§ Goal of the exercise:
Among the lines below, keep only those from the one containing "EXPO (Trade Show) (1027, 1826)" through the one containing "Application Process (239, 2123)", and reproduce them exactly.

[Material supplied — start]

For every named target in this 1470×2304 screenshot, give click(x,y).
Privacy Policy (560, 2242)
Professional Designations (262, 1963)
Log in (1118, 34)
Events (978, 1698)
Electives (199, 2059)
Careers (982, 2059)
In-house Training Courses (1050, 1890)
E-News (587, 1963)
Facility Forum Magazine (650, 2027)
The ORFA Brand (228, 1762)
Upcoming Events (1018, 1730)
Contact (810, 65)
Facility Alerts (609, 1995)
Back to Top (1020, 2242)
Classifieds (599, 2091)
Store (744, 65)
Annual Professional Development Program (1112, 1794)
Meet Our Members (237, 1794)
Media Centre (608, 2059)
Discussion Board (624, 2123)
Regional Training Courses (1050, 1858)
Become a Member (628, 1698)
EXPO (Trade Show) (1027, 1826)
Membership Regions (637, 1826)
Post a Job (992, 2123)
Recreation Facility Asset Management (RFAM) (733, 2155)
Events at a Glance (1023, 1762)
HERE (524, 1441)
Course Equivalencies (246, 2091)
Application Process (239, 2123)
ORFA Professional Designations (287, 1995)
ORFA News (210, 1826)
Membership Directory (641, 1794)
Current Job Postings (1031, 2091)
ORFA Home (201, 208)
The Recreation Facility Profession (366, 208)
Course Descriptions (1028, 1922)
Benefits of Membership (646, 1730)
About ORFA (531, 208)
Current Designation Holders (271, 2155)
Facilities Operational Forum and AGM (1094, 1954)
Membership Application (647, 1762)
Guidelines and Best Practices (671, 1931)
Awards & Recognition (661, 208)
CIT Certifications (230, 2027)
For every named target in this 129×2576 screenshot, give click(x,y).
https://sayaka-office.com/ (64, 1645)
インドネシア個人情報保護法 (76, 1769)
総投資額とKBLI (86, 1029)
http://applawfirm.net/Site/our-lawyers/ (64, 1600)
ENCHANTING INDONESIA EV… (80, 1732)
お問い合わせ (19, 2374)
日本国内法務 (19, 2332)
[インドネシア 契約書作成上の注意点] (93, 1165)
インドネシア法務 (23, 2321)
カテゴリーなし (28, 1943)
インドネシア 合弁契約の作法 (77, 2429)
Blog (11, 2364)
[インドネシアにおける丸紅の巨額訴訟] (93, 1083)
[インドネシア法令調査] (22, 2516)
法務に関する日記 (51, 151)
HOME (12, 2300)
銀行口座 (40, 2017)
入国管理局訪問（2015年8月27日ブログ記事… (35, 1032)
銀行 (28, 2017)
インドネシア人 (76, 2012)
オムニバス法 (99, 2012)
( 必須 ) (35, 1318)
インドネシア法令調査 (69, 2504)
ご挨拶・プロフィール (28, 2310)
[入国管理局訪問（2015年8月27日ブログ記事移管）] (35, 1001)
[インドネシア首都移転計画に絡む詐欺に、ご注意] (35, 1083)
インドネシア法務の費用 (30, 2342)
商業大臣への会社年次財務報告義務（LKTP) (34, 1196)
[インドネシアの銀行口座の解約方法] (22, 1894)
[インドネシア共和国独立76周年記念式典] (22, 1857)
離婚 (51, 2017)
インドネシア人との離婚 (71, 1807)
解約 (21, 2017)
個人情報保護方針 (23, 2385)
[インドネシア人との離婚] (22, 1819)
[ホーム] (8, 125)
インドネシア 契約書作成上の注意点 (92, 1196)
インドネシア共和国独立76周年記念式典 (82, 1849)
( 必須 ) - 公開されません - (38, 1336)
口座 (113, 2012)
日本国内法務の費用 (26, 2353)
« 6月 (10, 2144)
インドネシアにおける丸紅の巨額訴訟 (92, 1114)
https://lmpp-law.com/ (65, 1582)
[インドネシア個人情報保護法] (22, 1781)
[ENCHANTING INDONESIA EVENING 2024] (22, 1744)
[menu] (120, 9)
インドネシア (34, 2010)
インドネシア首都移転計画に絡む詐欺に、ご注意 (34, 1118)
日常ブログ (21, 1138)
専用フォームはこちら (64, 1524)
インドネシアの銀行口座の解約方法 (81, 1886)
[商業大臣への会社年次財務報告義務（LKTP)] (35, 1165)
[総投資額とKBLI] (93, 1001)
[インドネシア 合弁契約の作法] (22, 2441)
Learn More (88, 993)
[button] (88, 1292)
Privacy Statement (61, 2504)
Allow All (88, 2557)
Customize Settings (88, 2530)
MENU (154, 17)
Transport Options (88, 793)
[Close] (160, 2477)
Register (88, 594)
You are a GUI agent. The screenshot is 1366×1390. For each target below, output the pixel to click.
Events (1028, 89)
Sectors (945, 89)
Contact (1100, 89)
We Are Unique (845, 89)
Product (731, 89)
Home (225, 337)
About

[Material supplied — finish]

§ Response box:
EXPO (Trade Show) (1027, 1826)
Membership Regions (637, 1826)
Post a Job (992, 2123)
Recreation Facility Asset Management (RFAM) (733, 2155)
Events at a Glance (1023, 1762)
HERE (524, 1441)
Course Equivalencies (246, 2091)
Application Process (239, 2123)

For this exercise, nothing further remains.